The algorithm is as follows:
- (a): VBAP gain is calculated for each facet in the grid and a closed facet is found where all speaker gains are positive. Retain only three gains for that facet, discard the rest (see Pulkki, 2001 for a detailed VBAP method)
- (B): a new speaker is virtually created in the speaker arrangement, which is located at the object position. The arrangement now comprises N +1 loudspeakers (N physical loudspeakers and one virtual loudspeaker)
- (C) calculating the SPCAP gains for the N loudspeakers using the modified LSPCAP method:
omicron (1) calculate the N +1 (N real speakers, 1 virtual speaker) raw gains using the following rule
Figure GDA0003165616060000311
Wherein theta isisIs the angle between the source and the loudspeaker
O (2) for only N real speakers, the so-called "number of effective speakers" β is calculatedi
Figure GDA0003165616060000312
That value allows for speaker spatial density to be considered by placing less weight (i.e., less gain) on speakers that are close to each other. The number is calculated for each loudspeaker using the entire set of loudspeakers, including the loudspeakers considered in the calculation. It is possible to note βiAt least equal to 1. This value can be further modified, if necessary, by an affine function between 1 and its original value to gradually take (or not take) the speaker density into account.

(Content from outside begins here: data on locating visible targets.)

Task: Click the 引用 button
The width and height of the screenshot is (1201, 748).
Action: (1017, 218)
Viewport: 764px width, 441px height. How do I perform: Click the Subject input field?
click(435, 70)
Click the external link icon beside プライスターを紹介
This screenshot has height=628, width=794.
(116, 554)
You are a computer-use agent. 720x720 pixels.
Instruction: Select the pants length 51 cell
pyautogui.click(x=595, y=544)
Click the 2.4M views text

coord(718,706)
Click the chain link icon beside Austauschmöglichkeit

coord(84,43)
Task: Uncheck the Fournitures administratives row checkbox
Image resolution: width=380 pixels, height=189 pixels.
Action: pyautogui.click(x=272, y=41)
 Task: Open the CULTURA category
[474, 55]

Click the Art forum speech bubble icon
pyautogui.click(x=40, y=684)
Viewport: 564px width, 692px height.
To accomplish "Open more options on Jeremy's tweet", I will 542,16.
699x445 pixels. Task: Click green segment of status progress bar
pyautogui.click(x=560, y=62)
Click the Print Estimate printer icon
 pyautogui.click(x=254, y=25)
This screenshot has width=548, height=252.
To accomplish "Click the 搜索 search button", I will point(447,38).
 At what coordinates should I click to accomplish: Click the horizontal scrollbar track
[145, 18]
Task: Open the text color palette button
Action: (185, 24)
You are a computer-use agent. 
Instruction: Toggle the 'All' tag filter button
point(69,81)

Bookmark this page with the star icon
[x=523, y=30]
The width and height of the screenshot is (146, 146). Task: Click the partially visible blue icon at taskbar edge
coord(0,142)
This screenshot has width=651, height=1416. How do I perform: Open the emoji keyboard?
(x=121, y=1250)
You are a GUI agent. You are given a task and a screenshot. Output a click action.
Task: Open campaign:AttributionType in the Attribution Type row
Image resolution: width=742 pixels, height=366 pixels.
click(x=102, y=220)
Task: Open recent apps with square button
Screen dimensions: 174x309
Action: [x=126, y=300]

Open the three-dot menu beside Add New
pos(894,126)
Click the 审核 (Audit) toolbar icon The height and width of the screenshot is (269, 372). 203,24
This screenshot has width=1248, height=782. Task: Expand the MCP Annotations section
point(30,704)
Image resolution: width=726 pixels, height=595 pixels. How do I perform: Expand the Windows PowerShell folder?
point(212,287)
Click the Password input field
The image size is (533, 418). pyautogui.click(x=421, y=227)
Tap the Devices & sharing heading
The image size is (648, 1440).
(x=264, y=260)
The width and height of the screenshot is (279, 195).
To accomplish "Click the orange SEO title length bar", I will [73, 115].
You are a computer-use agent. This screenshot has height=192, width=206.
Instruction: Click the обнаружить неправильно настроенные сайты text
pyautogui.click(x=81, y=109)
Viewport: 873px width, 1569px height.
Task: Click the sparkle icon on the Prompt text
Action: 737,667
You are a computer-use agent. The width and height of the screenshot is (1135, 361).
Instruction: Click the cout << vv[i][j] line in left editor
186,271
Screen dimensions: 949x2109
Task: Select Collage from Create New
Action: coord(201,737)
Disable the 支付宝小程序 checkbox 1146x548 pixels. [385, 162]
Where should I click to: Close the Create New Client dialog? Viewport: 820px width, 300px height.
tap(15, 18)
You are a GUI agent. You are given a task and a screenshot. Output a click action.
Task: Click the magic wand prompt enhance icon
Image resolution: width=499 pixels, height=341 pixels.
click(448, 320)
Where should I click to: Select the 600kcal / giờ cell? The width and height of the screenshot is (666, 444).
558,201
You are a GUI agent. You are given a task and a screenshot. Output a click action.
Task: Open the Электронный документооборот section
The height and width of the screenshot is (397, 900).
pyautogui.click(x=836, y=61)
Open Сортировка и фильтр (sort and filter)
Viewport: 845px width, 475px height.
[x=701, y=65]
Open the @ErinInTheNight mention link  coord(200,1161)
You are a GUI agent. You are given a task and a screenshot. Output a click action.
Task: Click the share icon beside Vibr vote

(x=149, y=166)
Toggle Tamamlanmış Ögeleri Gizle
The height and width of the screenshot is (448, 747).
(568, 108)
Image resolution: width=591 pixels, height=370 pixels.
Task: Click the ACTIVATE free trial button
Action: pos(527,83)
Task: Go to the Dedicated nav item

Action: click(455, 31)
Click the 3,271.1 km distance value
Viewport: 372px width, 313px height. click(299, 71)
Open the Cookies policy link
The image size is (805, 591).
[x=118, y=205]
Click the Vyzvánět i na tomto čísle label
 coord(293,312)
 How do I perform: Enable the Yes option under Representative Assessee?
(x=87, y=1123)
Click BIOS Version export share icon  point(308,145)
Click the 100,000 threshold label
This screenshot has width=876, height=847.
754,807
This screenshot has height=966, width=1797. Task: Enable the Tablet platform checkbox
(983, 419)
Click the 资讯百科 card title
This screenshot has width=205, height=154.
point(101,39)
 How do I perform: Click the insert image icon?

O (3) by using the three VBAP gains Q calculated above in step (A)iTo redistribute the gains calculated for the virtual (N +1) th loudspeaker
Figure GDA0003165616060000321
i making speaker i belong to the active VBAP facet
Omicron (4) calculate an "initial gain value" G by dividing the raw gain by the number of active loudspeakersi
Figure GDA0003165616060000322
O (5) by calculating the total transmit power
Figure GDA0003165616060000323
And generating a corrected gain for each speaker by dividing the initial gain
Figure GDA0003165616060000324
To ensure power conservation.

Claims (6)

1. A method of processing audio objects along an axis, the audio objects comprising an audio object abscissa and an audio object spread, the method for spatializing restoration of audio objects over a number N of sound transducers aligned along the axis; each of the plurality of sound transducers comprises a transducer abscissa; n is at least equal to 2; the method comprises the following steps:
performing a first process comprising mapping a transducer abscissa of each of the plurality of sound transducers and an audio object abscissa on a circle quadrant, producing N transducer angles for the plurality of sound transducers and one audio object angle for the audio object;
executing a third process comprising the following substeps:
o through
Figure FDA0003240476550000011
Calculating an effective transducer number β for each of the plurality of sound transducersiWhere u is the audio object spread, θiIs the transducer angle of the sound transducer i, and θjIs the transducer angle of the sound transducer j,
o through
Figure FDA0003240476550000012
u∈[0,∞],i∈[1..N]Calculating a transducer gain P for each of the plurality of sound transducersi,i∈[1..N]Wherein thetaisIs the angle between the audio object and the sound transducer i,
performing a fourth process comprising the following substeps:
o through gain P of said transduceriDivided by the number of active transducers betaiCalculating an initial gain value G for each of the N number of sound transducersi
Figure FDA0003240476550000013
Wherein theta issIs the audio object angle;
o through
Figure FDA0003240476550000014
Calculating the total transmitting power PeAnd via
Figure FDA0003240476550000021
Calculating a corrected gain A for each of the N number of the plurality of sound transducersiTo ensure power conservation;
the method is characterized in that:
the method further comprises performing a second process comprising the sub-steps of:
identifying from the plurality of sound transducers a first sound transducer a and a second sound transducer β closest to the audio object, and
-calculating a gain Q on the first and second sound transducers alpha, beta according to a stereo panning lawαAnd Qβ
The third process further comprises:
creating a virtual sound transducer comprising a virtual transducer angle equal to the audio object angle and adding the virtual transducer angle to a list of N number of transducer angles, thereby creating an extended list of N +1 number of transducer angles;
o through
Figure FDA0003240476550000022
Calculating a virtual transducer gain P corresponding to the virtual transducer angleN+1Wherein thetaN+1,sIs the angle between the audio object and the virtual sound transducer,
the fourth processing further includes:
o by using the gain Q calculated in the second processingαAnd QβTo redistribute the virtual transducer gain P over the first and second sound transducers alpha, betaN+1According to
Figure FDA0003240476550000023
Figure FDA0003240476550000025
Wherein i- α or i- β is used to generate a modified transducer gain P 'for the first sound transducer α'αAnd generating a modified transducer gain P 'for the second sound transducer beta'β
Wherein the initial gain value GiIs to utilize said firstThe modified transducer gain P 'of sound transducer alpha'αRather than the transducer gain PαAnd the modified transducer gain P 'of the second sound transducer beta'βRather than the transducer gain PβThe method is carried out.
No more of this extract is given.